An LSU Professor believes the Indian Mounds at LSU’s flagship campus may be the oldest man-made structures on Earth, with parts of the structure believed to possibly be 11,300-years-old.
Geology Professor Brooks Ellwood says a scan of the mounds, followed by a test of the material indicates the mounds are likely far, far older than the Pyramids of Giza.
“They would be the oldest in the western hemisphere for sure, the oldest before this was 5,500. That one is also in Louisiana, it’s Watson Break, and that’s up in the northeastern part of the state,” says Ellwood.
Prior research indicated the mounds were only about 6,000 years old.
The structures are thought to be ceremonial burial grounds for tribes that inhabited the region millennia ago. Ellwood says the discovery was made by testing bone fragments in those graves.
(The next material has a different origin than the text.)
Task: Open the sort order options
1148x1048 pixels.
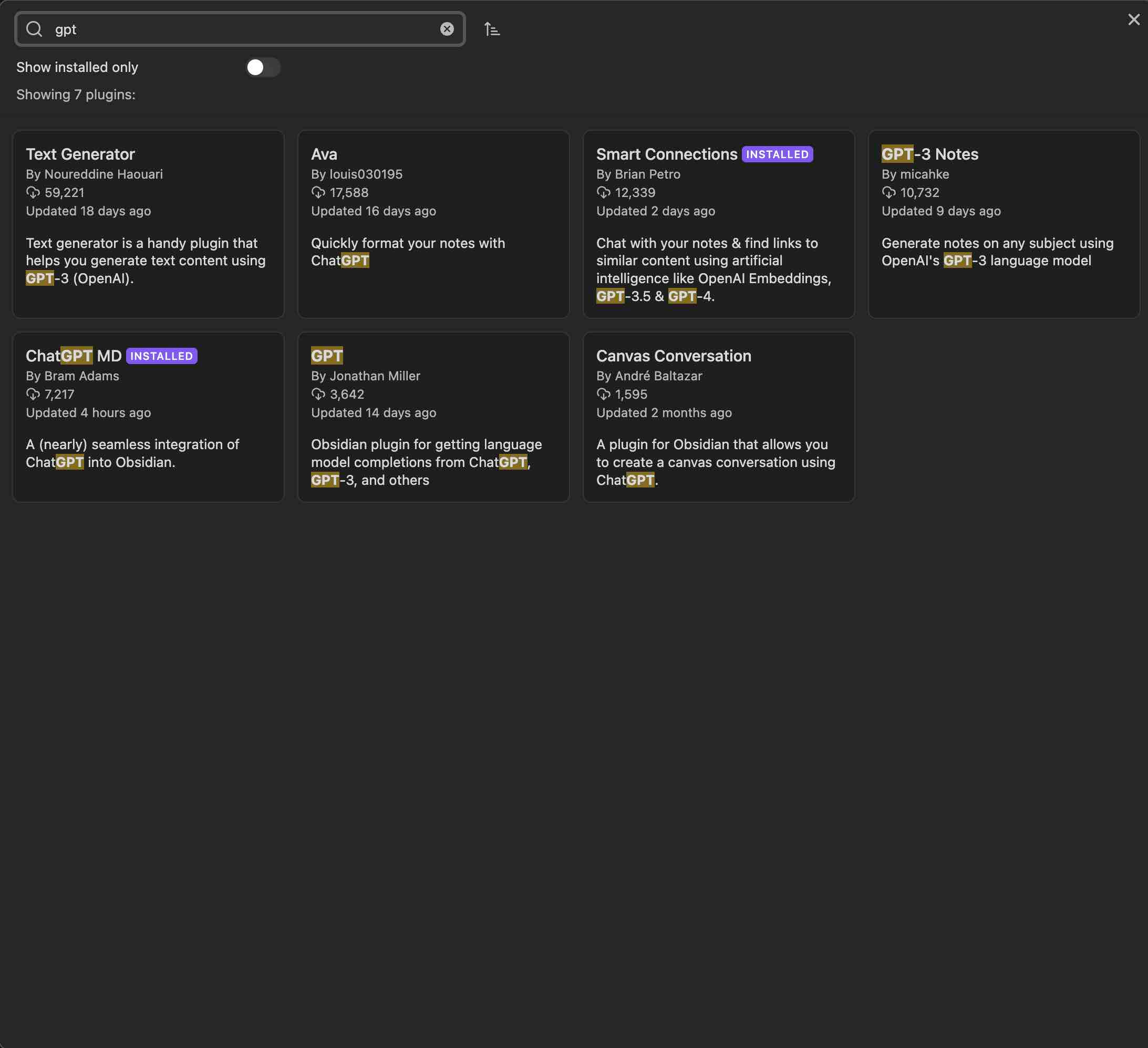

“These were ash beds and not soil horizons. We started dating those and looking at those and we found burned bone in there, and we find that we can date them,” says Ellwood.
The local tribes are thought to have placed their dead on the pit and burn them, with most of the construction occurring over two stages separated by global climate events.
For decades the Mounds were a meeting place for students, but imaging showed the structures were internally collapsing due to the constant stress. Ellwood says the Mounds need more protection.
“LSU is now very, very much aware of what we have on the campus. Only recently did we know the ages of these things,” says Ellwood.
Ellwood has submitted a paper regarding the age of the structures for scientific review.